Being even then a savvy consumer, I went to church a couple times, just to check out the competition. Satisfied that it was just as boring as synagogue–more so, actually, because people actually showed up on time and didn’t talk to each other during the service–I figured sure, why not, and we set it up. It would be a short ceremony, I was told: the rabbi and cantor would say a few prayers, I would be dunked three times in the mikvah–the ritual bath–and that would be that, except for the part where they cut the head of my penis with a razor blade.
Jewish men are circumcised as a sign of God’s covenant with Abraham. I was circumcised at birth, so the cut was merely ceremonial. Nonetheless, the idea discomfited me. Not so much getting cut with a razor blade, you understand; that didn’t bother me so much. No, it was the fact that the rabbi and the cantor would see me naked.
Clearly in the two subsequent decades I managed to get over my squeamishness about being nude in the presence of other men, but at the time it was a mortifying thought. I had a flash of inspiration, though, that would save both my pride and my religion: I would bring handkerchiefs with which the rabbi and cantor would blindfold themselves before the relevant part of the ceremony. They would be able to perform their duties and I would stay unexposed. (It did not enter my head that I might not want somebody aiming a razor blade at my penis to be wearing a blindfold, but even then I was not the most practically minded of homosexuals.)

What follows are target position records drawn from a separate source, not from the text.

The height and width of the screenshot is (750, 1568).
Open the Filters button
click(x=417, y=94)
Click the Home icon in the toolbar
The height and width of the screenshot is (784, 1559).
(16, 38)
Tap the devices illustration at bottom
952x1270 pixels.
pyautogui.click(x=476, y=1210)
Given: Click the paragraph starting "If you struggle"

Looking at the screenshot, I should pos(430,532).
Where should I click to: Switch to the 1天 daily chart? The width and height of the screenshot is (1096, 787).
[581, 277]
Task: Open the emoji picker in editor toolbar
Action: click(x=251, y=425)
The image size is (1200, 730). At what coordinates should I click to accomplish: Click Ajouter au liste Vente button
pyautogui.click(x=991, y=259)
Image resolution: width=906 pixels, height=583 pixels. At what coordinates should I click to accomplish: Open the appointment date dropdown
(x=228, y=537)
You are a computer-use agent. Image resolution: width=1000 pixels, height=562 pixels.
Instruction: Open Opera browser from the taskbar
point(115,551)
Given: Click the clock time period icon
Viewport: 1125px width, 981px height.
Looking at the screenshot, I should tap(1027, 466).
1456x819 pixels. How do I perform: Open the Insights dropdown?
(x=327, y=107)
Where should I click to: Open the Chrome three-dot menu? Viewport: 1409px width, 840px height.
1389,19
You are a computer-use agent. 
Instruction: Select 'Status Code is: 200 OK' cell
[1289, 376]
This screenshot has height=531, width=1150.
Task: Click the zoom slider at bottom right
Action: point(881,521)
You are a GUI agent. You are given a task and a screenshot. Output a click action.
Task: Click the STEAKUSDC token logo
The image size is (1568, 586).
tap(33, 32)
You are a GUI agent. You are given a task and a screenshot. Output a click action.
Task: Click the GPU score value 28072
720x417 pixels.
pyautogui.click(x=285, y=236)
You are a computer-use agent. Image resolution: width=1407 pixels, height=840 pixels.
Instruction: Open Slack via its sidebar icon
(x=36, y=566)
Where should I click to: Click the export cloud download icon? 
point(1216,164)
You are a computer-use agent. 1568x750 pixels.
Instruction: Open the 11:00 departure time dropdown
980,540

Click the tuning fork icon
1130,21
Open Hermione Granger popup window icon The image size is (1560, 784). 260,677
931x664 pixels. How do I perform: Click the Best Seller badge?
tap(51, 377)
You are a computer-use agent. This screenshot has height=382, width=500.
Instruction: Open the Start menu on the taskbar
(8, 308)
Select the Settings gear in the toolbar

The hour of the ceremony came. I stood in front of the ritual bath–contrapposto, of course–took off my shirt, and reached into my pocket. “Here,” I said, offering the rabbi and the cantor the two handkerchiefs I’d stolen from my father’s dresser that morning. “These are for you to wear, so you don’t . . . so you don’t see . . .” I trailed off, too embarrassed to complete the thought but certain that these two spiritual leaders would divine my unspoken meaning.
“I’m sorry,” said the cantor gently. “But according to the law we have to see what we’re doing.” He may have been making that up, but he definitely had me pegged. If it hadn’t been a question of law, I would have insisted.
So I submitted, naked and ashamed, while they made a tiny cut that I barely felt at all. I glanced at the single drop of blood on my penis and jumped in the mikvah. After I had dunked my head under the water three times, I was a Jew.
These days, when the subject of my mother’s religion comes up in conversation with other Jews, I say, “She was an Episcopalian,” and then instantly follow it with, “but I converted.”
Because otherwise some jerk unfailingly says, “Oh, so you’re not really Jewish,” which I fucking hate.